Este evento fue promovido por las Congregaciones de Hermanas Dominicas presentes en el país: Dominicas de Santa Catalina de Sena; Dominicas de la Enseñanza de la Inmaculada Concepción y Misioneras Dominicas del Rosario. Fue convidado para asesorar los trabajos Fr. Mario Rui del Vicariato de Angola.

Nos convocaba el lema jubilar: ENVIDAS A PREDICAR EL EVANGELIO… de la justicia, de la paz, de la reconciliación y de la misericordia, allí donde la vida clama.

El primer día fue dedicado al estudio y debate sobre el significado de la predicación en el Evangelio, inspirado en el texto de Lc 4, 18-19. Los pobres, los cautivos, los “ciegos”, los oprimidos… estuvieron desafiándonos, así como la urgencia de anunciarles un año de gracia del Señor, en nuestra propia realidad. La justicia económica y política, la necesidad de la cura y la reconciliación fueron urgencias sentidas por todas para dar continuidad a la misión, a la manera de Jesús. Conscientes de que, primero somos nosotros, los que precisamos experimentar esta Buena Noticia para poder llevarla a los otros.

También nos cuestionábamos: ¿Qué significa predicar al estilo dominicano? Fueron tres las actitudes de Domingo que iluminaron la reflexión.

La compasión. La Orden nació porque Domingo se conmovió e se movió frente el hambre en Palencia; frente a los cautivos, llegando a ofrecerse para su liberación: frente a los “kumanos”, frente a la ignorancia del pueblo; frente a los herejes. ¿Qué será de los pecadores?

La convicción. Domingo creyó en su fuerza interior, en las inspiraciones que el Espírito del Señor le suscitaba lo que le permitía decir “Yo sé lo que hago””, cuando actuaba contra corriente.

La osadía que significa, en su contexto histórico, optar por la pobreza, por la itinerancia, por un modelo de vida religiosa fuera de los moldes existentes, para predicar el Evangelio.

Después de esta reflexión vino la cuestión decisiva: ¿Qué podemos hacer? ¿Cómo seremos capaces de VER la realidad que nos rodea, cómo JUZGAR a la manera de Jesús, cómo ACTUAR en el ambiente dónde cada grupo vive? El compartir en grupos, a partir de situaciones concretas, nos permitió descubrir que nuestro corazón batía al unísono con el de Domingo. En el compartir y debate que se siguieron en sesión plenaria, sentimos que la semilla dominicana fue lanzada en tierra fecunda y  germinará abundantes frutos.

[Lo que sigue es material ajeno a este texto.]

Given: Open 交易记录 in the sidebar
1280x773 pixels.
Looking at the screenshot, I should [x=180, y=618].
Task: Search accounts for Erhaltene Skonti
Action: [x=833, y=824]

Celebrar es dejar que la alegría y el gozo de aquello que nos inunda y supera, se manifieste a través de todo lo que somos. La celebración Eucarística, dentro de nuestra tradición africana, fue el momento culminante de todo lo vivido anteriormente.

Todo contribuyó para crear el ambiente festivo, el canto, la danza, los gestos, los símbolos y muy especialmente la presencia de Fr. Mario, tornando presente a Jesús, e con El, la verdadera acción de gracias dirigida al Padre. En ese momento, Fr. Mario,  representaba nuestra vinculación con toda la Orden. ¿Será que este acontecimiento podría suscitar la renovación de la presencia de nuestros hermanos en Mozambique?

Cada uno de nosotros vivió una experiencia  que continuará siendo desafío, según reza el himno del Jubileo, para “LAUDARE, BENEDICERE, PRAEDICARE”!